Pfizer's COVID-19 anti-viral drug Paxlovid is available in China but has been very difficult to obtain through official channels, according to media reports and personal accounts. Merck & Co's antiviral treatment molnupiravir has also been approved for use but is not yet widely available.
At a meeting this week, China's National Medical Products Administration pledged to stabilise the prices of COVID-related drugs and crack down on counterfeit sales.
ARDUOUS TASK
Those particularly vulnerable to the virus are the elderly, many of whom are not fully vaccinated and now face exposure as millions of urban workers travel to home towns to reunite with families for Lunar New Year holidays that officially start on Jan. 21.
Before COVID first emerged in the central Chinese city of Wuhan in late 2019, the holiday was known as the greatest annual migration of people anywhere on the planet.

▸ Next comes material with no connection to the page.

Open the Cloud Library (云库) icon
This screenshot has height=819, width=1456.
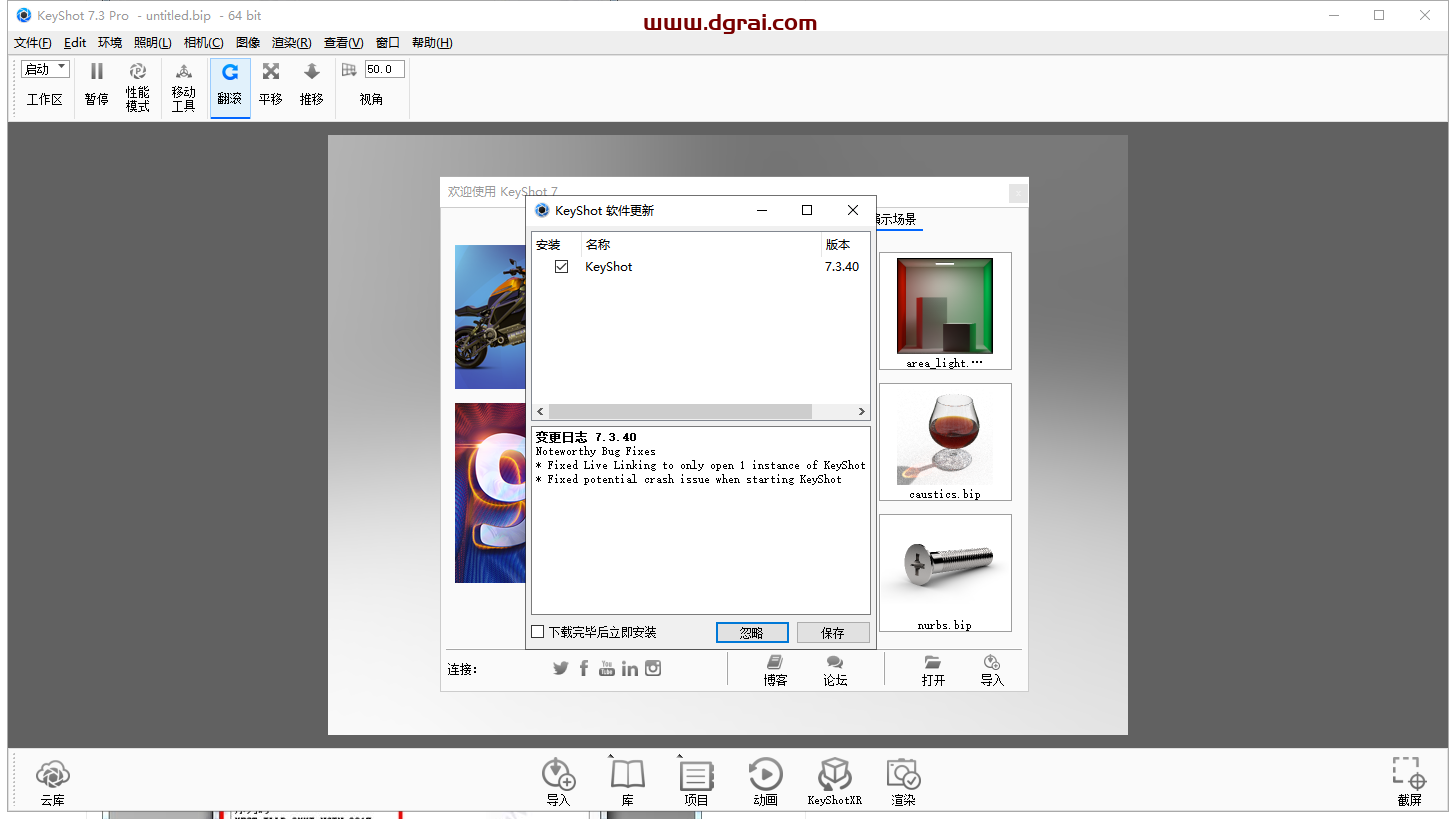tap(52, 775)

"China's COVID prevention and control is still in a time of stress, but the light is ahead, persistence is victory," Xi said on Wednesday in a holiday greetings message carried by state broadcaster CCTV.

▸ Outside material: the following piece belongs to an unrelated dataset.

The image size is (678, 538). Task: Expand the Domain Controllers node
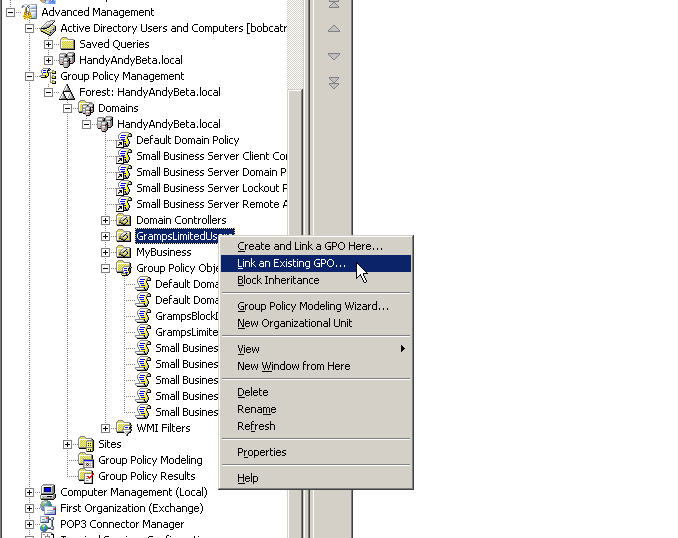click(106, 220)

"I am most worried about the rural areas and farmers. Medical facilities are relatively weak in rural areas, thus prevention is difficult and the task is arduous," Xi said, adding that the elderly were a top priority.

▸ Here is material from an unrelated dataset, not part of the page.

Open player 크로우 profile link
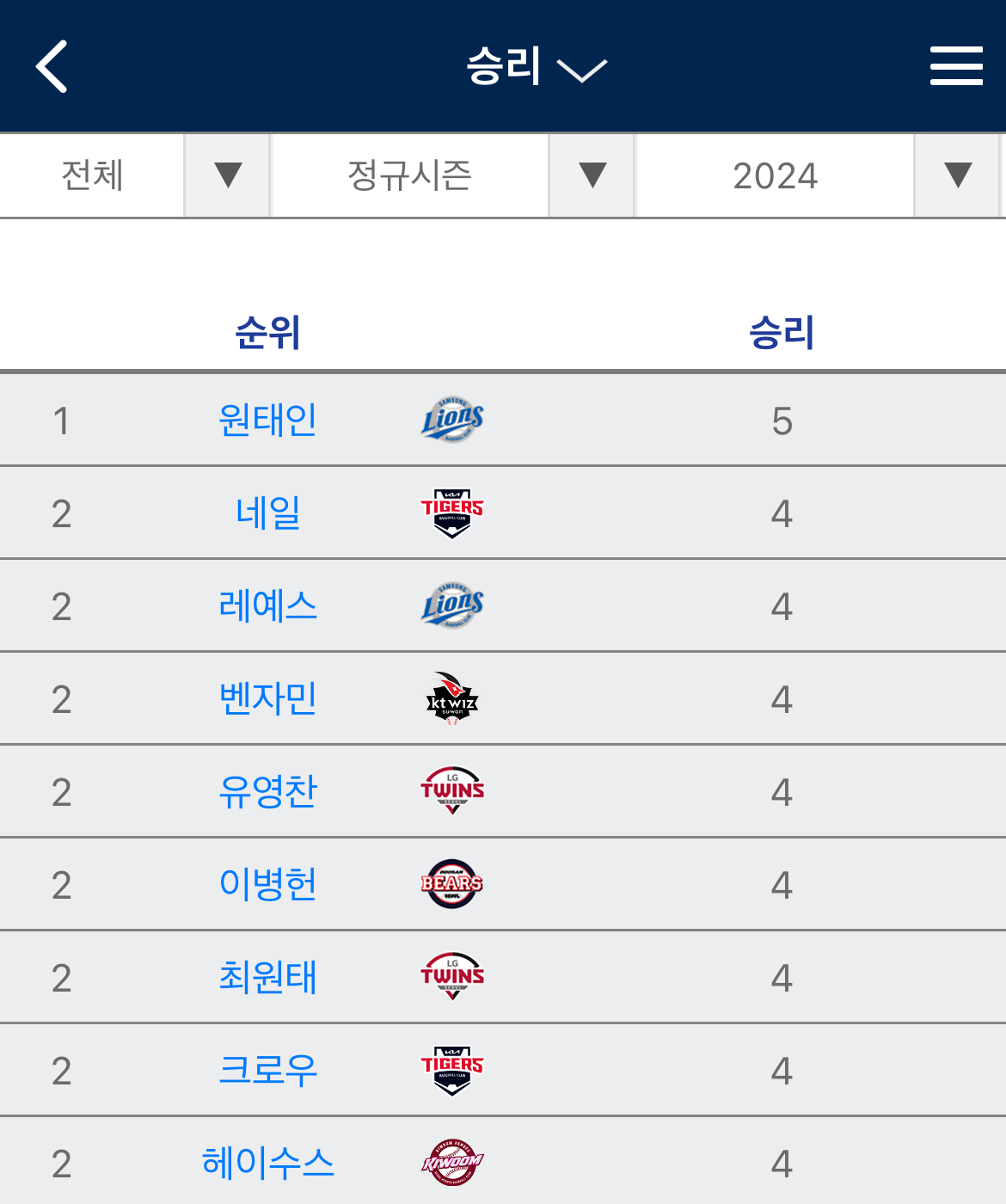The height and width of the screenshot is (1204, 1006). (267, 1070)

Several Chinese cities are set to celebrate the New Year with massive displays of fireworks after local governments reversed bans on their sale in recent years.
Hangzhou, Kunming, Zhengzhou, and Changsha - which all have populations above 10 million - will allow the sale of fireworks, according to the Yicai business magazine.
Airfinity on Wednesday estimated 62 million people could be infected with the virus between Jan. 13-27 and that COVID-related deaths could peak at 36,000 a day on Jan. 26, up sharply from previous forecasts.
"Our forecast estimates a significant burden on China’s healthcare system for the next fortnight and it is likely that many treatable patients could die due to overcrowded hospitals and lack of care," Airfinity’s analytics director Matt Linley said.
Looking beyond the death toll, there is optimism that China's reopening will reinvigorate a $17 trillion economy suffering one of its lowest growth rates in nearly half a century.
China could see a sharp recovery in growth from the second quarter onwards, IMF Deputy Managing Director Gita Gopinath told Reuters in an interview at the World Economic Forum in Davos on Wednesday.
Those hopes have nudged China's main stock markets and yuan currency to multi-month highs in recent sessions, although trading was light on Thursday as investors wound down for the holidays.
Chinese-controlled Hong Kong, which is trying to revive its finance and trade-reliant economy, said on Thursday it won't require people with COVID-19 to quarantine from Jan. 30, removing one of its last major virus restrictions.